MATERIAL TO PROCESS Block Start
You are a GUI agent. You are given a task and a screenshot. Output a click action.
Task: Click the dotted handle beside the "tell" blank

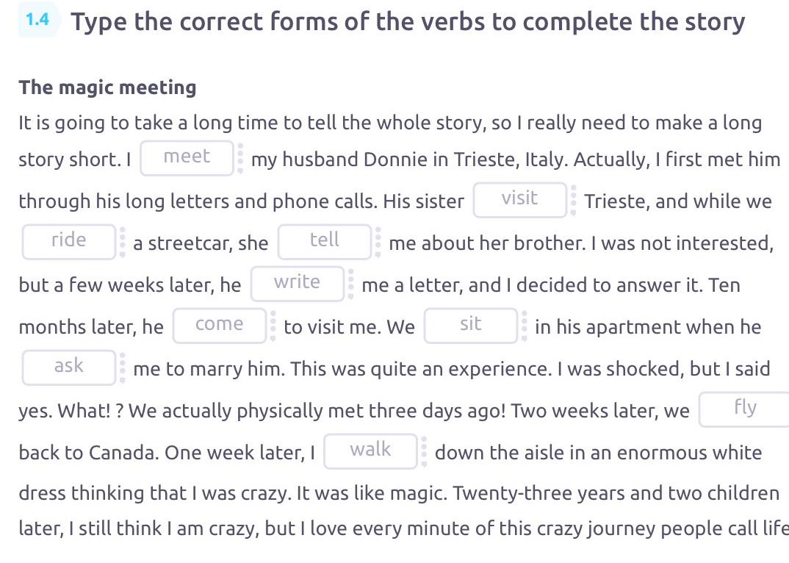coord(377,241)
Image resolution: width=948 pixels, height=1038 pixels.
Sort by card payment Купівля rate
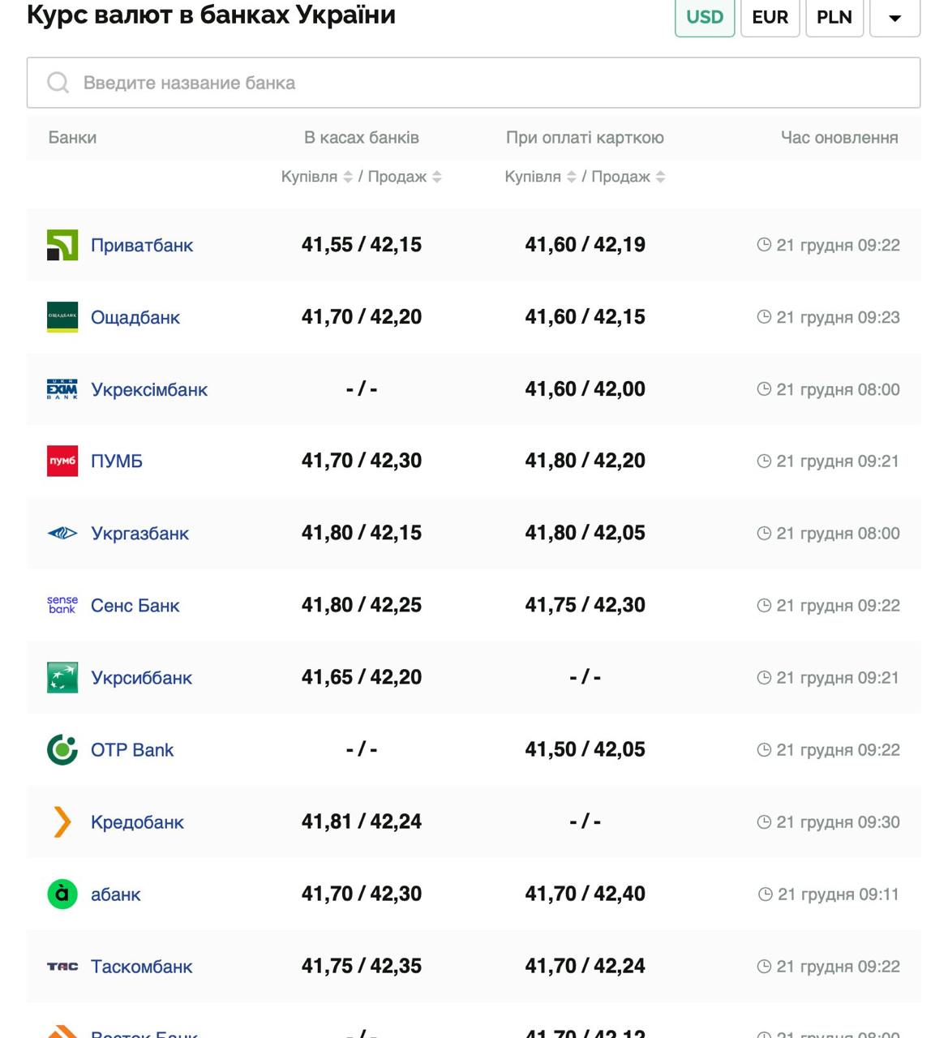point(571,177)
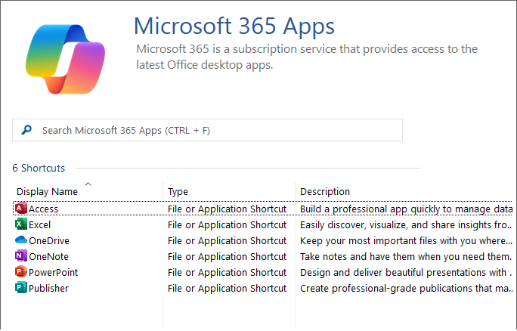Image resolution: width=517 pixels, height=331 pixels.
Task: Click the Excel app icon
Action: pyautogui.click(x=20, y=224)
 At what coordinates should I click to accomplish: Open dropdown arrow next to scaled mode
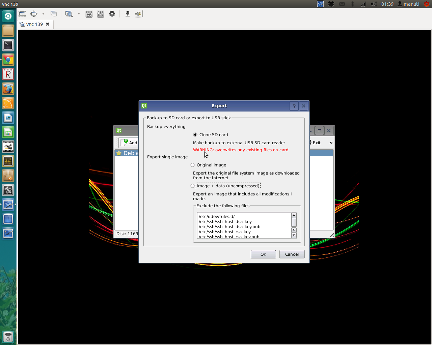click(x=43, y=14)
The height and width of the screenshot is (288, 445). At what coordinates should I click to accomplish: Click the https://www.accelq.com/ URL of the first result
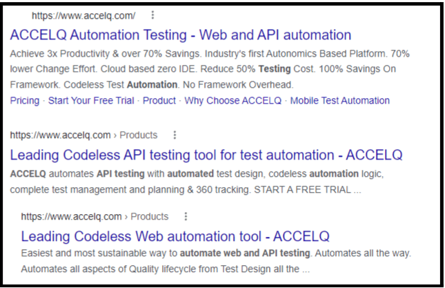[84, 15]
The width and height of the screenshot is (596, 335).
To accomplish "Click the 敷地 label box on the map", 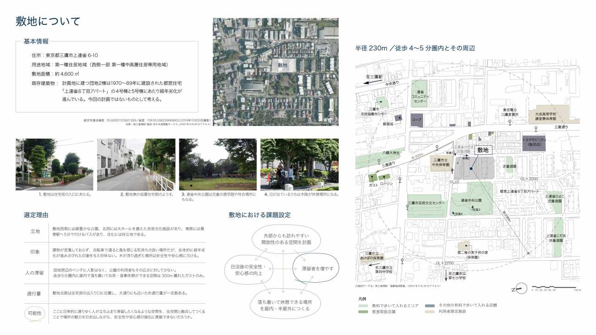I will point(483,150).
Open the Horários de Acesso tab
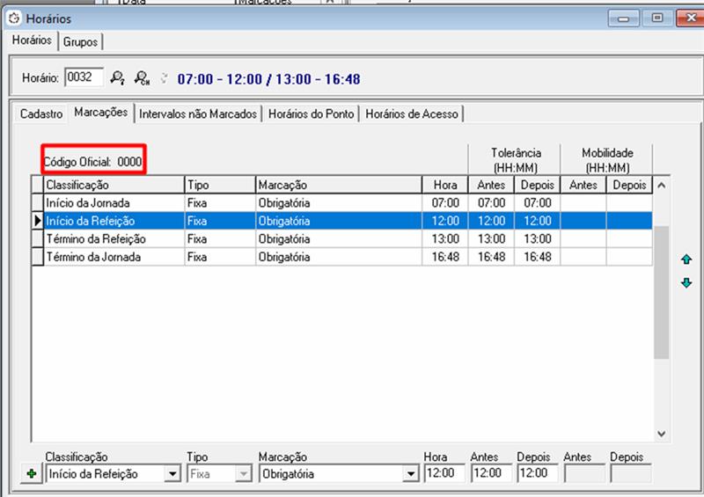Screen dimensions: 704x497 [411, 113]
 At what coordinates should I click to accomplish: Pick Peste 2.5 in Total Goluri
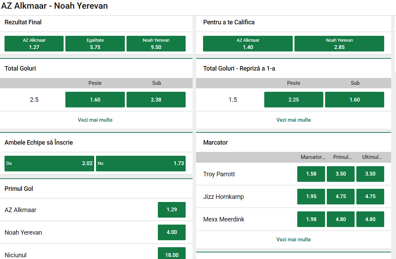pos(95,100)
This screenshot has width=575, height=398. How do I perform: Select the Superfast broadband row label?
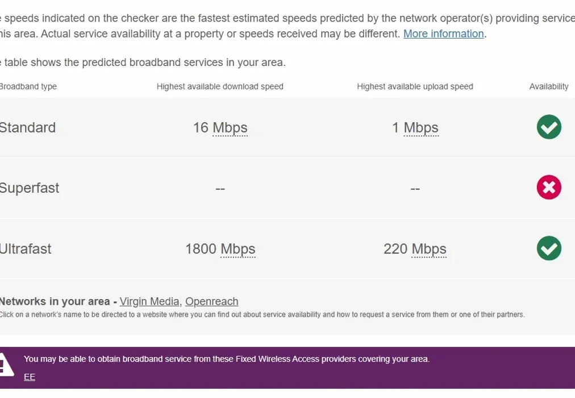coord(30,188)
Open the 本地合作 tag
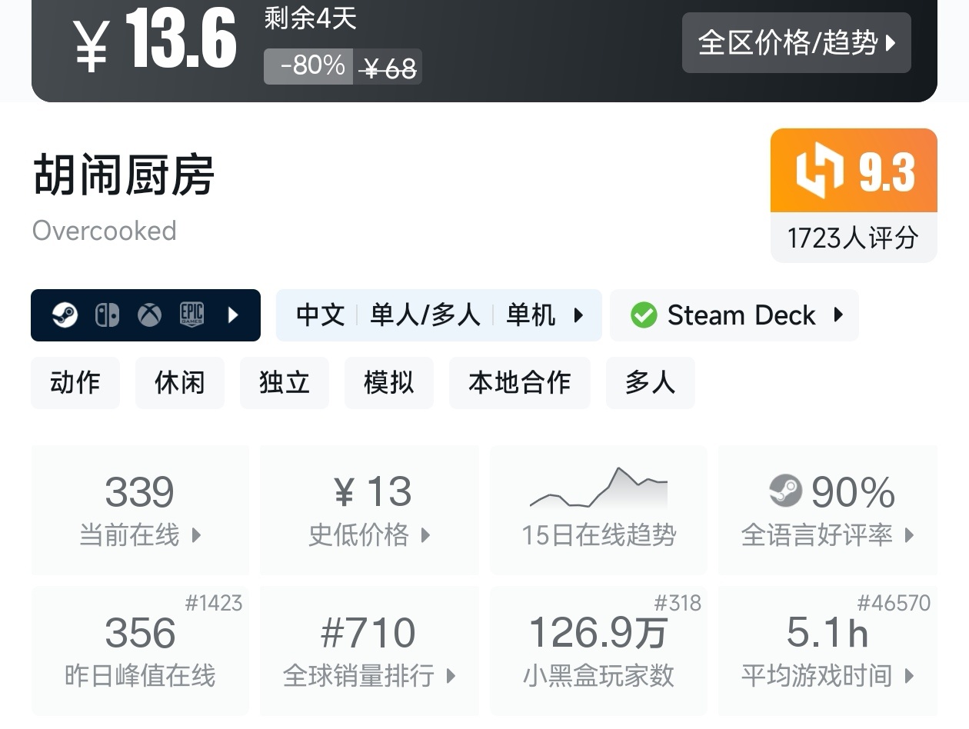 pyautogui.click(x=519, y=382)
MATERIAL TO PROCESS Block End
* **DIRECTIONS**
Exact lines, nothing more: output the one with "Open the Horários de Acesso tab" and every later line through the end of the data, skipping pictures.

* **ANSWER**
Open the Horários de Acesso tab
Screen dimensions: 704x497 [411, 113]
 At what coordinates should I click to accomplish: Pick Peste 2.5 in Total Goluri
pos(95,100)
This screenshot has width=575, height=398. How do I perform: Select the Superfast broadband row label?
coord(30,188)
Open the 本地合作 tag
 pyautogui.click(x=519, y=382)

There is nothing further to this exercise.